If you value your name, you will want others to feel your name stands for trustworthiness and dependability in the long term. We all make mistakes but that should not define who you are.
Get a bad name on social media and that becomes evergreen. Sadly, most people believe whatever they are fed on the Internet. How powerful is that? Gaslighting takes on an entirely new dimension.
The Value of a Name is its Legal Identity
Your name is your legal identity. Your name is registered by the government, from the moment you are born to the day you die. A person convicted in court has a legal identity that will always be connected with that conviction, whether it be right or wrong. It’s not just your fingerprint that points to your identity.
Your name is a valuable asset when it comes to property, inheritance and other legal matters. How many people have used a partner’s name for dodgy reasons? How many families have become permanently divided over the names in a will?
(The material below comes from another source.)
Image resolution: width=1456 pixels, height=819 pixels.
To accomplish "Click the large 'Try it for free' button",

When someone steals your identity, they have stolen your name, with unstoppable domino effects. When someone hacks your bank account, it is the value of your name that is hacked, not just your assets. Your credit rating is linked firmly to your name.
The Value of Your Name in Ownership
Ownership is multifaceted and can be related from the ownership of a home, a car, or other physical items, to ownership of your actions. Ownership is also related to achievements, or failures. A well-chosen name can set a product above the others, or how that name becomes legendary. In the world of entertainment, a name is everything.
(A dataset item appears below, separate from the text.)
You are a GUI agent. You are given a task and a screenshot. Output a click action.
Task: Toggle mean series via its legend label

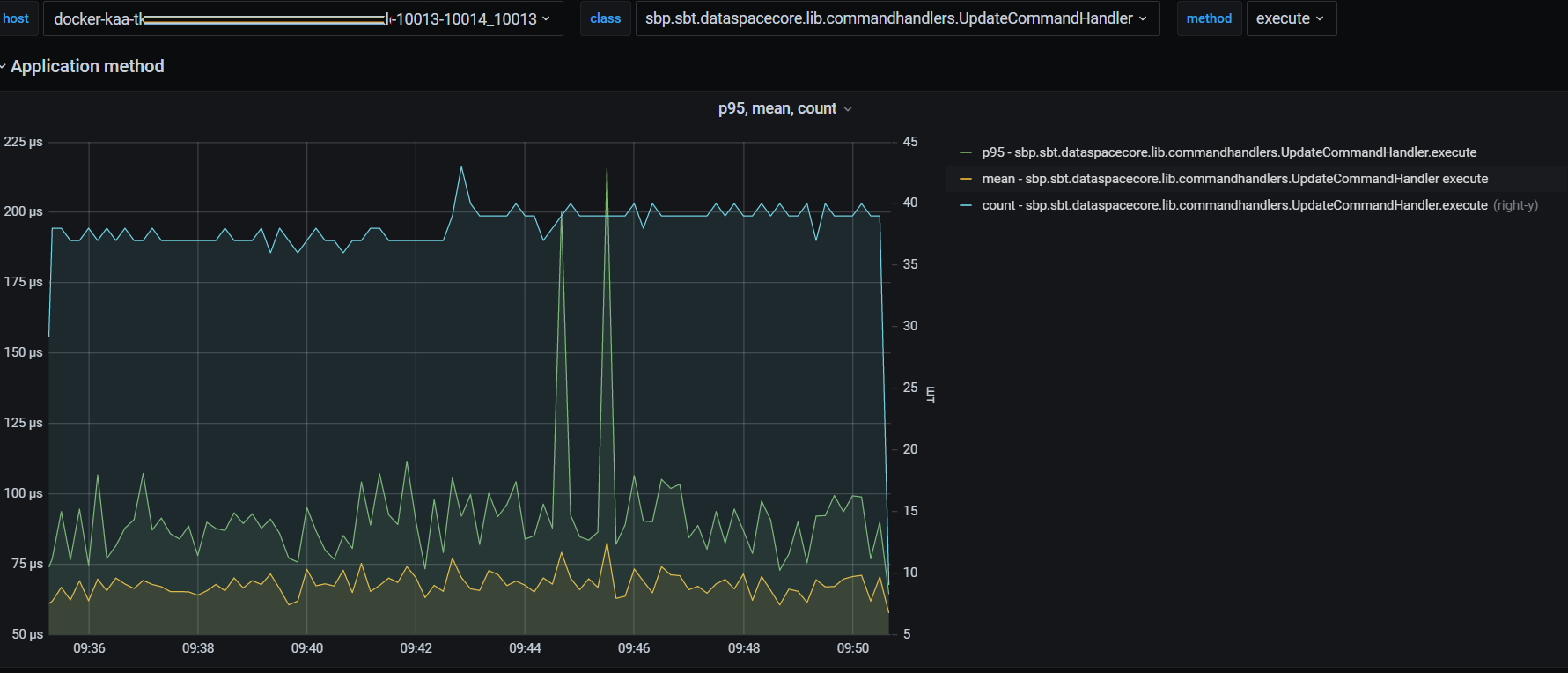tap(1234, 179)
Surnames can relate to ownership within a family or clan, or be associated with a nationality. Australia officialdom has gone big on recognizing indigenous names to an area.
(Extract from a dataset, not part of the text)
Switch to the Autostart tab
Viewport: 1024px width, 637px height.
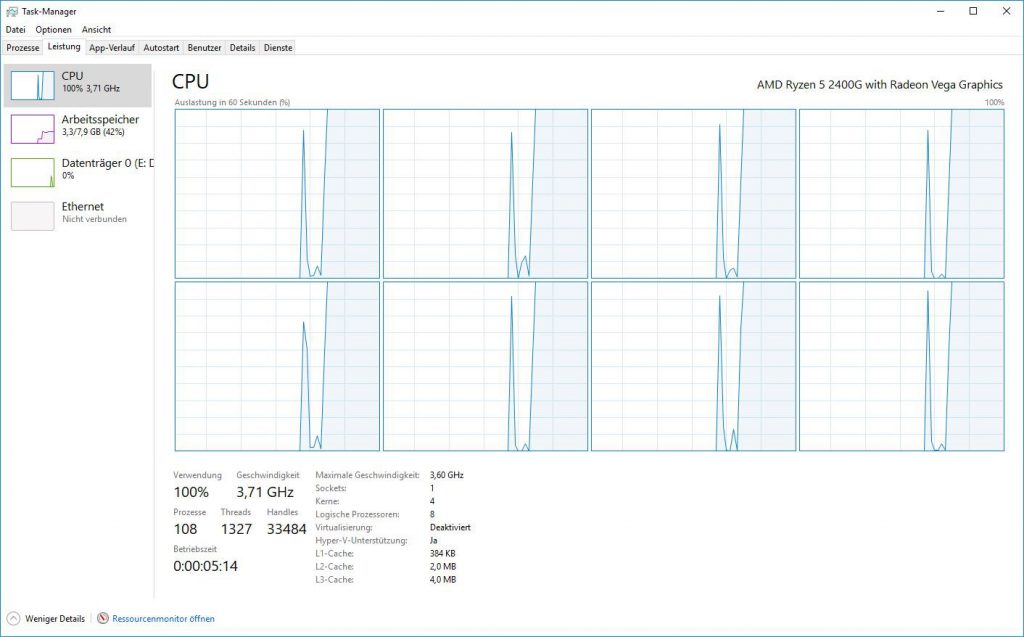(160, 47)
I began this article with the cryptic statement, that your name is related to three aspects: ‘I Am, I Can and I Will’. The theme that runs from the book of Genesis to Revelation is the name of God. It’s all about who He is, what He can do and what He will do and the fact that what He was yesterday, is today and will be tomorrow, never changes. This concept seems weird to us as we the constancy of change is the only reality we know. The name mankind has turned into a swear word, which should be a term of respect and awe.
Your name is significant and multifaceted, and is fundamental to your identity, both socially and culturally. How valuable do you rate your name? Ultimately though, it is only one factor to your identity, personality, character and capabilities, which are ever evolving. Treat it with real respect for the loss of a good name is often impossible to reclaim, as we are very unforgiving creatures, with long memories.